You can’t Yeah, summers are great, winters are great, and everything is great in Colorado, right?

Jonathan Hayek: Yeah, I that’s what I think. That’s what I think. It gets cold. It gets snowy, but you have to enjoy it. And, um, so, you know, when it snows, you gotta learn how to get out in the snow and, um, whether it’s skiing and snowboarding or snowshoeing or, uh, whatever it is.

So, uh, you have to enjoy it. And, yeah, I mean, I, I still love teaching. Um, I think teaching is a calling, just probably not in the public school setting. Um, I love it. Teaching people about real estate. Um, and, um, so, you know, lots of people in the real estate world can, um, you know, they, uh, you know, have all kinds of digs on what the public schools do and what, what they, what they teach and what they don’t teach.

And look, there are plenty of faults with the public school system in our country, but, um, you know, We need teachers and we need great teachers and, and, uh, you know, our, our kids have to go somewhere while we’re off doing real estate.
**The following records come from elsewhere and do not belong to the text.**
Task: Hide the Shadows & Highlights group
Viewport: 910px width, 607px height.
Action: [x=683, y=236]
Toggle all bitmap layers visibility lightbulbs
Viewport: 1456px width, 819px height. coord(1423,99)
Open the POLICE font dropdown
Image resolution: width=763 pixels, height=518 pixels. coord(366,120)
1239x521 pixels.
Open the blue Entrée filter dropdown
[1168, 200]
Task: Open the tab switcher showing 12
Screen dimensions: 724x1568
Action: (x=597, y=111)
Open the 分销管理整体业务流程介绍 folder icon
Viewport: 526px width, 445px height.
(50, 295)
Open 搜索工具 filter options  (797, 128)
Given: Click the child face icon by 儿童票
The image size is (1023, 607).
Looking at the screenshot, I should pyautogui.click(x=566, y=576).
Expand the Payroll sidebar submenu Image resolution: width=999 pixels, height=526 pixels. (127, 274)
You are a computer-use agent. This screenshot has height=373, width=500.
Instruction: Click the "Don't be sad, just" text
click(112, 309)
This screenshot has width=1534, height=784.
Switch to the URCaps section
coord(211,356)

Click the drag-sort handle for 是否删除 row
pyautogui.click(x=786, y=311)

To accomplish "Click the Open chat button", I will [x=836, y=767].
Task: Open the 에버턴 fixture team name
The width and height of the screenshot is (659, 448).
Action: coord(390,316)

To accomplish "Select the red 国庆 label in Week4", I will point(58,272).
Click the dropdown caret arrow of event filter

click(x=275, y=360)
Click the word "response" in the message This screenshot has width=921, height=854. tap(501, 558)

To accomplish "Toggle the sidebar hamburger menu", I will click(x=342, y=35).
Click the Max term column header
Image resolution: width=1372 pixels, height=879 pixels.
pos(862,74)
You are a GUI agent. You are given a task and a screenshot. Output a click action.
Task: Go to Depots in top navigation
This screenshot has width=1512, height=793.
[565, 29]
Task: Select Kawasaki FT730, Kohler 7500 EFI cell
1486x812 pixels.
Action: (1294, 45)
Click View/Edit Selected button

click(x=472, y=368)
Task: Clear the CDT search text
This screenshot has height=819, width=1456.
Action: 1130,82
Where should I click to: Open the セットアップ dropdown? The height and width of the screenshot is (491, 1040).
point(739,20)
And, um, so yeah, teaching is a great profession. It was just not for me. Long term.

Mike Zlotnik: Understood. The one thing they don’t really teach in, in public schools or any school, I don’t see too many. I don’t want to teach this teacher. Well, in colleges, there are some colleges, of course, real estate is not a, not a typical topic. They’ll teach you engineering. They’ll teach you computer science.

They’ll teach you nursing. They’ll Uh, et cetera, premed, uh, but the real estate as a, as a trade is not typically taught, it almost That folks have to discover on their own how to invest in real estate. And most of us start passively and one day we wake up and we become active professionals. So how did you make it from, what’s your transition path?

How did you went from a few houses to industrial, uh, triple net lease properties? This is not a typical path.

Jonathan Hayek: My path is not typical. I will warn you of that. Um, you know, I originally got into real estate when I was still teaching. So, my wife and I, we gradually started realizing that the teaching profession was just not ultimately going to offer our family, The lifestyle that we wanted the time freedom, the financial freedom, all the freedoms.

It’s a great profession. Like I said, we need great teachers, but, you know, we, we wanted to travel. We wanted a little more freedom than teaching would provide. And so I started flipping houses on nights and weekends and school holidays. And so, I was able to use my W2 income to Uh, you know, to, to pay for my lifestyle expenses, pay for food and my mortgage.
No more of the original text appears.